I went through this building a product in the food space. What eventually made the system make sense wasn't a smarter architecture pattern or a better ORM. It was a different starting question.
The question I started with this time
Like any 15+ years of experience developer, I was tempted to ask myself the question "what relational schema do I need" before starting it out. But this time it was very different, I had a real understanding of the problem before I even started. I like being a host, and I like preparing food and cocktails for my guests. As such, I had a perpetual problem that always fed into itself:
I would always ask myself what I want to prepare, then what the recipe is, for buying the ingredients, then what the recipe is again for preparing the thing, and then a few weeks later it would all start again, with the added complexity of "what if I have too much of X already" or "do I still have enough X left after my last supply run?"
In essence, the entities/purposes were simple: recipes, ingredients, users. Those are real things, they obviously need to exist somewhere, so it feels like a reasonable place to start.
Start with purpose, not with tables
The very first working version of the product had exactly these core concepts: recipes and shopping lists. Not because they were some perfectly-modeled abstraction, but just because they matched what I was actually needing in that situation. There was no inventory system yet, no complex ingredient graph. Just: "I want to cook this. What do I need to buy?"
That was enough to deliver a properly working product with actually logical flows that didn't need a specialized user research study. But something kept bugging me as I was developing it: Seeing how I was thinking of the purpose and not the entity, my focus was not "how do I make this or that data connection" but "how do I make it work in real life" - which naturally had me thinking about the whole inventory module long before I even wrote my first line of code about it.
The loop that defined everything
Once inventory was in, something clicked. The product wasn't a collection of features anymore — it was a cycle:
→You generate a shopping list from your event
→You go buy the stuff
→Purchased items land in inventory(pantry)
→You cook, consuming SOME of the ingredients
→Stock runs low for some, you got too much of others
→New shopping list needs to be generated
↻Repeat
That loop ended up driving more architectural decisions than any schema diagram I have ever drawn. It told me where the dependencies were, what needed to talk to what, and — crucially — what didn't need to be connected, or even stored in the DB.
A concrete example: generating shopping lists from recipes
If you want to generate shopping lists from recipes you'll need the following simplified constraints:
- Combine ingredients across multiple recipes
- Scale quantities by serving size
- Normalize units so that 200g and 0.2kg don't become two separate line items
- Merge duplicates intelligently
- Subtract what's already in inventory to avoid overbuying
The key insight there is that this feature doesn't cleanly "belong" to the recipes domain or the ingredients domain — it belongs to your continued purpose of knowing what to buy, then what to use, then why to buy to use again. That mindset matters when you're deciding where logic should live.

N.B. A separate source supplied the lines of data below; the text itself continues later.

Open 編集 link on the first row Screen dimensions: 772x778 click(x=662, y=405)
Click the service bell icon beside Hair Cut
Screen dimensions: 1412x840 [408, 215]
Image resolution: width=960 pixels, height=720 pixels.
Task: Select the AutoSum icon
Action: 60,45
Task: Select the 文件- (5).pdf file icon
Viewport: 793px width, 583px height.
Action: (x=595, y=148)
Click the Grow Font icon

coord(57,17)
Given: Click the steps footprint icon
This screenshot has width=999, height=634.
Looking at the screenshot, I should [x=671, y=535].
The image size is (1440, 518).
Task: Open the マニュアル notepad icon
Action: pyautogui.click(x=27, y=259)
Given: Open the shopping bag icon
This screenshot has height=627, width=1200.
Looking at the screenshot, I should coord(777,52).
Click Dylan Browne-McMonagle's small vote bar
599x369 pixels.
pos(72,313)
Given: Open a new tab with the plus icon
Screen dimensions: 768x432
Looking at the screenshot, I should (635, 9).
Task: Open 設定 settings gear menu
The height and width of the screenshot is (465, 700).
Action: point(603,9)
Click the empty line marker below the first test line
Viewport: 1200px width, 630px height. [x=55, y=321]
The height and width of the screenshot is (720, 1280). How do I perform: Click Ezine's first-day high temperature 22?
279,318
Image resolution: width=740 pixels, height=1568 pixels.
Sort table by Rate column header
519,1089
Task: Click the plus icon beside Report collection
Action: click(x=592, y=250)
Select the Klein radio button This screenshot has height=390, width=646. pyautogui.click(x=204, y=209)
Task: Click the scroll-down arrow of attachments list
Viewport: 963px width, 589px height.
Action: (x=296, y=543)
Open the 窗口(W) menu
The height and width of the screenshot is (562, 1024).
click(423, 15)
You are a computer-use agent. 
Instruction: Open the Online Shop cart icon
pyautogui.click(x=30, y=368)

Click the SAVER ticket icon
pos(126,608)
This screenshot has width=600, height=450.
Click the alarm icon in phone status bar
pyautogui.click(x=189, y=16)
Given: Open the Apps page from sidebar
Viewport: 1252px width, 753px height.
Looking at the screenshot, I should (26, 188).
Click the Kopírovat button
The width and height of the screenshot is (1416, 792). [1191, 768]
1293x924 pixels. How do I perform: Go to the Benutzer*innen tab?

Why entity-based design creates friction
When you organize everything around entities, you end up with services like RecipeService, IngredientService, InventoryService. And then any feature that touches real user behavior — which tends to cut across multiple entities — starts pulling in three services at once. The logic for "generate shopping list" starts leaking across all of them with no clear home.
You get duplication, you get tight coupling, and eventually you get the thing where nobody's quite sure where a given piece of logic is supposed to live. The system becomes technically correct and practically painful.
Organizing by purpose meant asking "what is this feature for?" instead of "what data does it touch?" Those are different questions and they lead to different systems.
Thinking in terms of planning, purchasing, and inventory management as domains — rather than recipes and ingredients as entities — gave each area clear ownership and made the architecture feel like it was developing itself - rather than an outside, arbitrary approach.
Architecture as a side effect
The mental shift that made the biggest difference: good architecture isn't something you design upfront, it's something that reveals itself when you just logically solve the problem.
If I would have built out the inventory system on day one, it would've been wrong — modeled for imagined use cases rather than real ones. If I'd spent the first sprint over-engineering the ingredient model, I'd have created complexity I didn't need and painted myself into corners I couldn't foresee. Instead, this new frame of mind actually led me well into building my next restaurant and coffee shop management features
Instead: start small, follow the user's actual workflow, and let the missing pieces show themselves when they're genuinely missing.